Nein, nein. Weg war weg und verloren war verloren.
Und was machte der gute Cattaus dann? Ist er zu Kaiser Nero nach Rom gereist und hat gesagt:
„Du, Nero, ich hab meinen Pass in Geiselprechting versenkt. Kannst du mir ned einen neuen ausstellen, bittschön?“
Wahrscheinlich ned. Wahrscheinlicher ist halt, dass er sich irgendwann damit abgefunden hat. Vielleicht hat er sich selbst eingeredet, dass er eh keinen Römer-Bonus braucht, weil er ja hier seinen Hof, seine Familie und seinen Platz im Dorf hatte. Vielleicht hat er aber auch jede Nacht wach gelegen und sich schwarz geärgert, dass er jetzt wieder ganz normal Steuern zahlen muss, wie jeder andere Vachendorfer auch.
Und wer weiß, vielleicht ist er sogar bei jeder römischen Patroullien-Kontrolle nervös geworden, weil er nichts mehr ghabt hat, um seine Identität zu beweisen.
Vachendorfer des Jahres 64 n. Chr. – Ein sicherer Verlierer
Was klar ist: Mit so einer Nummer hätte Cattaus in der Vachendorfer Star-Wahl keine Chance gehabt.
Stellen wir uns mal vor, wie das damals lief. Während die Einheimischen noch überlegten, ob sie den Berechtigl (Sippenführer) oder doch den wohlhabenden Schweinezüchter als Oberhaupt wählen sollten, da kommt dann der Cattaus daher und sagt:
„Schauts her da, ich bin Römer! Ich bin Veteran! Ich hab Bürgerrechte!“
„Zeig her!“ – „Äh… ja, also… ich hatte da ein Diplom… irgendwo…“
„Aha. Und wo ist des jetzt?“ – „Gute Frage. Eventuell… äh… verlegt vielleicht.“
„Verloren?!“ – „Nein, nein! Nur… bloss nicht auffindbar.“
Tja. Wahl verloren. Keiner wählt einen, der nicht amal seine eigenen Papiere im Griff hat.
Und dann, 2000 Jahre später…
Jahrhunderte vergehen. Die Welt verändert sich. Die Römer verschwinden. Das Mittelalter zieht durch.

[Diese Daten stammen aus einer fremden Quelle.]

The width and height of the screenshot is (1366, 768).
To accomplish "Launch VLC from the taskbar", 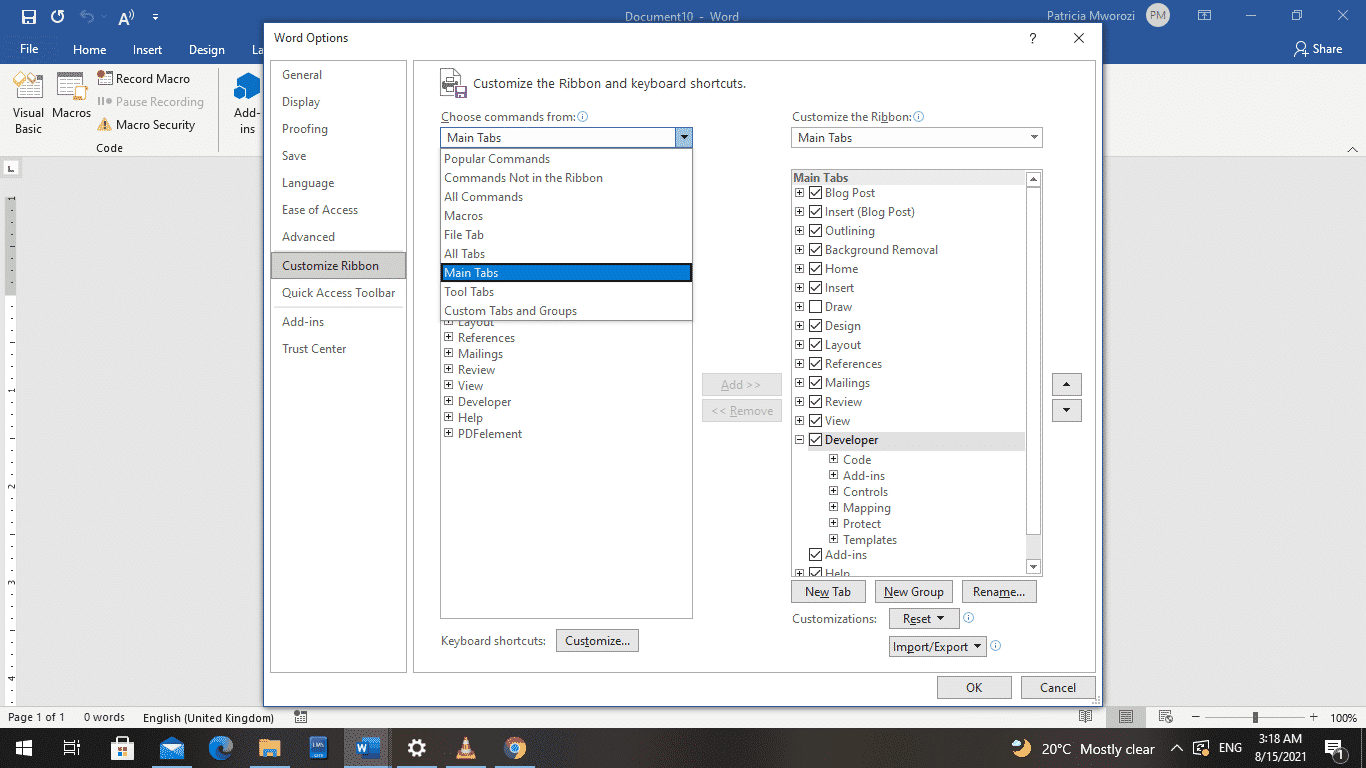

Irgendwann da gibt’s plötzlich Vachendorf, Geiselprechting und Leute, die sich fragen, warum der Glasfaserausbau eigentlich länger dauert als wie die römische Invasion.

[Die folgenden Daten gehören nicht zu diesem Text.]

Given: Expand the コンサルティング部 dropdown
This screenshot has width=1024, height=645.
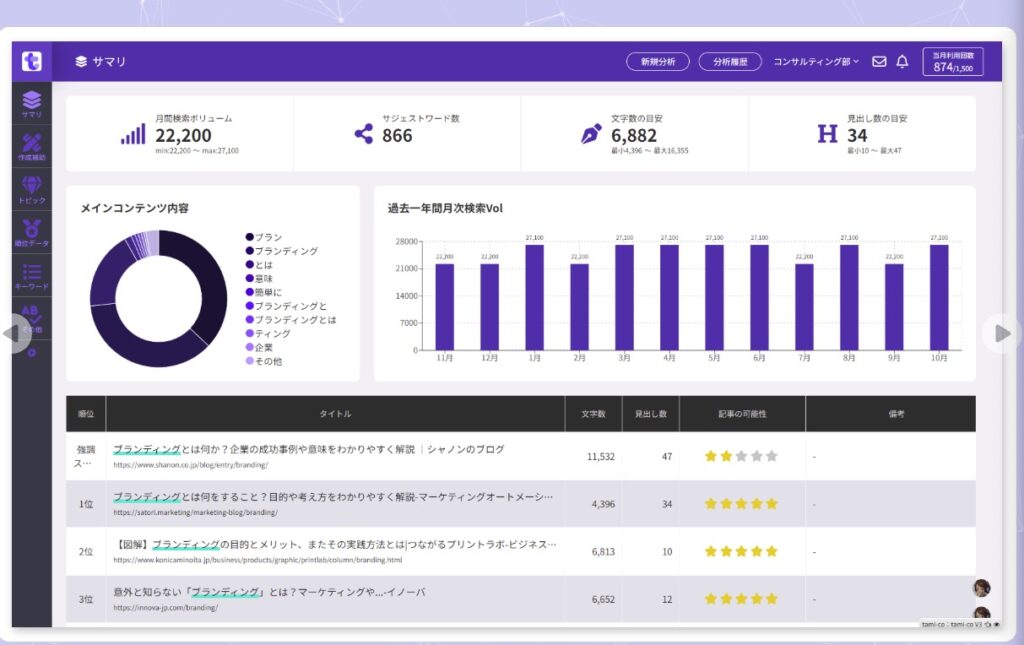Looking at the screenshot, I should coord(816,62).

Und dann – 1842 – da findet der Baumann z’Geiselprechting eine verrostete Bronzetafel in der Erde und stellt fest:
„Moment mal… des is ja ein Reisepass!“
Cattaus’ Pass.
Der, den der verloren hatte.
Tja. Ein bisschen spät, oder? Jetzt könnte er sich seinen römischen Bürgerstatus endlich wiederholen. Aber wir bezweifeln natürlich, dass das in München bei der Archäologischen Staatssammlung, wo der Pass jetzt verstaubt, möglich ist.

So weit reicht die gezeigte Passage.